Case report
A 52-year-old man with a one-year history of low back pain, presented with worsening pain accompanied by new onset bilateral lower extremity paraesthesia, gait disturbance and dermatomal pain (L2-L3 dermatomes).
Workup with spinal MRI detected an intradural filum terminal lesion. No other detectable suspicious lesions were present. The patient was referenced for neurosurgery with a clinical and imagiological suspicion of ependymoma.
Surgery with L5 and S1-S2 posterior laminectomy and complete excision of suspect lesion was performed. Progressive clinical resolution of the low back pain and neurological symptoms.
Pathological report described adenocarcinoma cells with papillary and trabecular pattern. Immunohistochemically positive for AE1/AE3, CAM 5.2, synaptophysin and negative for cytokeratin 7 and 20, EMA, TTF1, PSA, S100 and GFAP.
The histopathologically characteristics were compatible with metastasis of adenocarcinoma with neuroendocrine differentiation.
The patient underwent post-operative radiotherapy from L4- to S3 (45Gy in 18 fractions).

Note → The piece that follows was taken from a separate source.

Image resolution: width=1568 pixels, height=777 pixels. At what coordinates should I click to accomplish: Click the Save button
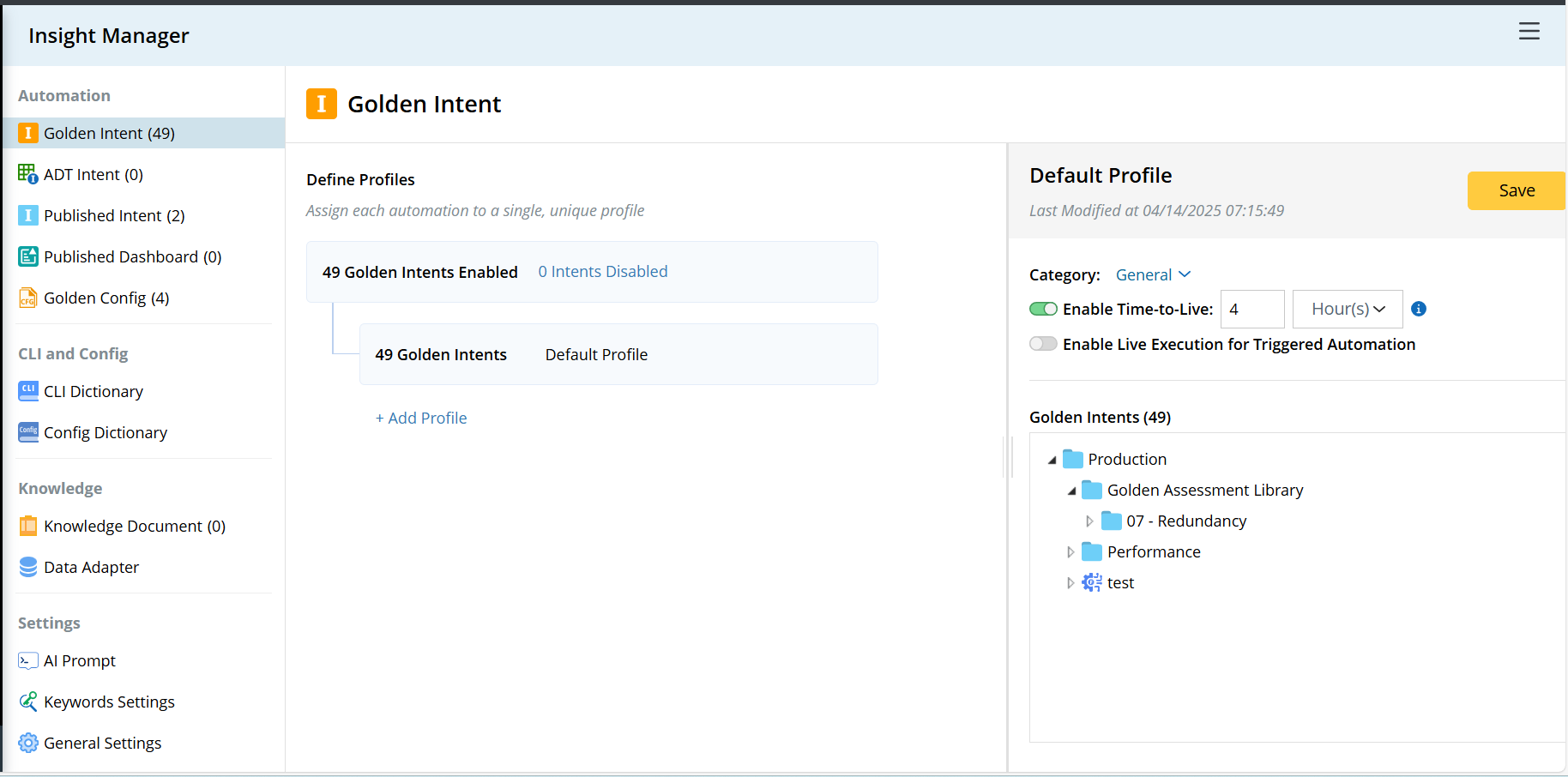click(1516, 190)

Investigative work up for primary neuroendocrine carcinoma with CT, PET scan and Otreoscan was conducted without evidence of active disease. No tumour cells were detected on cerebrospinal fluid cytology.
Follow up with regular appointments and imagiological surveillance on our institution for 10 years without evidence of recurrence. At 10 years of initial diagnosis spinal MRI evaluation with leptomeningeal enhancement at the level of T9 and L2. The patient remained asymptomatic. No tumour cells were detected on cerebrospinal fluid citology.
Histopathologically review of the first specimen was performed. Tumour cells with a nest pattern, separated by septae and constituted by monomorphic epithelial cells without major atypia. Immunohistochemically positive for AE1/AE3, CAM5.2, synaptophysin, CD56. Weakly positive for chromogranin. Negative for TTF1, SATB2, CDX2, calcitonin, GATA3, GFAP. Estimated proliferative index Ki67 of 5%.
From this pathological review the tumour was reclassified as a paraganglioma of the filum terminal with leptomeningeal dissemination.
Surgery with L2 posterior laminectomy and complete resection of the L2 lesion was performed. Pathology review presented similar characteristics as the first specimen and was compatible with the diagnosis of paraganglioma.
Genetic studies were performed without detections of pathogenic or likely pathogenic mutations.
Imagiologic surveillance with MRI (Fig 1) and PET scans after surgery indicative of slowly progressing leptomeningeal enhancement at the T9, T12 and L3 level. No detectable extraspinal disease.